Als sie weiter um die Bücherstapel herumschlenderte, fiel ihr ein Band mit dem Titel »Die Wunder des Wüstengartens« in die Hände. Die Kakteen und Sukkulenten weckten ihr Interesse, mehr noch das Kapitel »Südkalifornien: Was die Sonora bietet«, das zahlreiche Fotos der Agaven, Aloe und Goldkugelkakteen in den Huntington Gardens von San Marino enthielt. Eine andere Abbildung zeigte eine Karte der Sonora-Wüste, die sich bis zu einem kalifornischen Gebirgszug erstreckte: An klaren Tagen konnte man diese Bergkette, die Palomars, von der Mautstraße aus sehen, die hinter dem Haus der Torres-Thompsons die Hügel durchschnitt. Wir wohnen praktisch in den Ausläufern der Sonora- und Mojave-Wüste. Es war so viel sinnvoller, ein Ökosystem anzulegen, das in diesem Teil des Landes heimisch war, als eines, das aus dem Amazonasgebiet oder Südostasien stammte. Wüstengärten brauchten von Natur aus kaum Wasser. Das bisschen Feuchtigkeit, das gelegentlich von einer Meeresbrise herangeweht oder mit dem Nebel hügelauf in ihre Sackgasse hineingetragen wurde, würde völlig ausreichen.
Sie kamen zur Gärtnerei, und Maureen ging mit Samantha auf dem Arm durch die schmalen Gänge zwischen den Pflanzentischen. Araceli und die Jungen zockelten hinterher.

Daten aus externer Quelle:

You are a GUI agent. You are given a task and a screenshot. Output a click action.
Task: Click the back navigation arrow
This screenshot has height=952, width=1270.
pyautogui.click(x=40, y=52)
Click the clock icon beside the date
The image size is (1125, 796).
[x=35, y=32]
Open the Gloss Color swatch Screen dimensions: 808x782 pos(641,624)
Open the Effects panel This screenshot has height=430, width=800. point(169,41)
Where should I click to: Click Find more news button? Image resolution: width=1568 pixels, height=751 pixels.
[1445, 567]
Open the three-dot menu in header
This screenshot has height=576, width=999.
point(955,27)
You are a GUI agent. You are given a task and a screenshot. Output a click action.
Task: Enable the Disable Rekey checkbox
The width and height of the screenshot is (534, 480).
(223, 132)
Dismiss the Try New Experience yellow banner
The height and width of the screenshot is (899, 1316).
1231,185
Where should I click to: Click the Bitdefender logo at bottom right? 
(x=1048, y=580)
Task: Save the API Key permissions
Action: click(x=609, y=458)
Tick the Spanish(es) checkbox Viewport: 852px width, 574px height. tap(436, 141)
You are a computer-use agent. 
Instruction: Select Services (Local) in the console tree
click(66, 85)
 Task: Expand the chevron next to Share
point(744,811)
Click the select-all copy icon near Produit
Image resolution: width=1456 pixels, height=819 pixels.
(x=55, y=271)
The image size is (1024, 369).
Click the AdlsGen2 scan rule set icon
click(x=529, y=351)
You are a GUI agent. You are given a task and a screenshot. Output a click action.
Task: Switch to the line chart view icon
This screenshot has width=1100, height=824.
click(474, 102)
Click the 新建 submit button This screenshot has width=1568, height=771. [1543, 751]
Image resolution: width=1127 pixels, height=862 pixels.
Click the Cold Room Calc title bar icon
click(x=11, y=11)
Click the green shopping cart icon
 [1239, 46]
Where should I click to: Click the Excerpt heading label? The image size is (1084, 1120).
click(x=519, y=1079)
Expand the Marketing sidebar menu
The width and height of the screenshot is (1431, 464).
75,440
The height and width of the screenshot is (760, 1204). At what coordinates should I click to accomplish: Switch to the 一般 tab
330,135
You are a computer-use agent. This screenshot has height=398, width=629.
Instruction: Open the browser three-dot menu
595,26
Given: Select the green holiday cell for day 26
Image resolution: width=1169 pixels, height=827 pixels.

»Ja, bei Tropenpflanzen haben Sie viel Pflegeaufwand, keine Frage«, bestätigte die Gärtnerin, nachdem Maureen den Niedergang ihres Gartens beschrieben hatte. »Da sollten Sie sich vielleicht mal unsere Sukkulenten anschauen.« Die Leiterin der Gärtnerei war eine sonnengebleichte Frau um die dreißig in Jeans und mit einem breitkrempigen Strohhut auf dem Kopf. Sie führte Maureen und ihr Gefolge durch Topfreihen mit Immergrün und Rosen nach hinten zu einer Abteilung, wo die Sonne auf eine Horde kleiner Yuccapalmen und andere Sukkulenten brannte, daneben einige Kakteen, die so groß waren wie Samantha. »Drüben in unserer Außenstelle in Riverside haben wir einen spektakulären Saguaro, anderthalb Meter hoch. Eine wirklich majestätische Pflanze, könnte das Herzstück Ihres ganzen Gartens werden. Bei den Sukkulenten ist die richtige Dränage das Wichtigste. Wenn man die Auspflanzung erst mal hinter sich hat, läuft der Rest praktisch wartungsfrei … Für ein kleines Honorar würden wir die Arbeit selbstverständlich übernehmen.« Wenn man diesen Pflanzen zum ersten Mal gegenüberstand, dachte Maureen, spürte man eine geradezu bedrohliche Ausstrahlung: die Rüstung ihrer Rippen, die stachlige Behaarung. Doch ihr Bau war elegant und robust, vor allem bei den kleinen Saguaros mit ihren verschränkten Bögen. Die vorherrschende Farbe war ein Lindgrün, und wenn man sich Zeit nahm, genauer hinzuschauen, entdeckte man subtile Variationen. Maureen betrachtete eine Pflanze, die aussah wie eine Wüstenseegurke, und bemerkte orangerote Farbflecke an den Enden der stachligen Arme. Sie sogen die Mittagssonne ebenso begierig auf wie die Bananenstauden das Wasser. »Sie werden bei der Wasserrechnung deutlich etwas sparen, keine Frage«, las die Gärtnerin Maureens Gedanken. »Und weniger Arbeit haben Sie sowieso, weil die Pflanzen sich praktisch vollständig selbst versorgen.«
»Brandon, cuidado «, sagte Araceli.
Maureen drehte sich um und sah ihren Ältesten, der den Finger schüttelte und mit den Lippen das Wort Autsch formte, dann aber lachte. »Hat nicht wehgetan«, sagte er. Sicher, Maureen würde eine kleine Barriere errichten müssen, damit die Jungen und vor allem Samantha nicht in den Wüstengarten hineinliefen – wenn sie denn beschloss, ihrem Instinkt zu folgen und die verdorrenden Tropenpflanzen einfach durch einen Kakteengarten zu ersetzen. Die dicke, sonnenharte Haut dieser Gewächse würde für immer die Gefahr der Demütigung durch den Big Man bannen, wenn der wieder einmal in Stimmung kam, seine Verse über wüste Gärten und »verworfnes Unkraut« zu rezitieren.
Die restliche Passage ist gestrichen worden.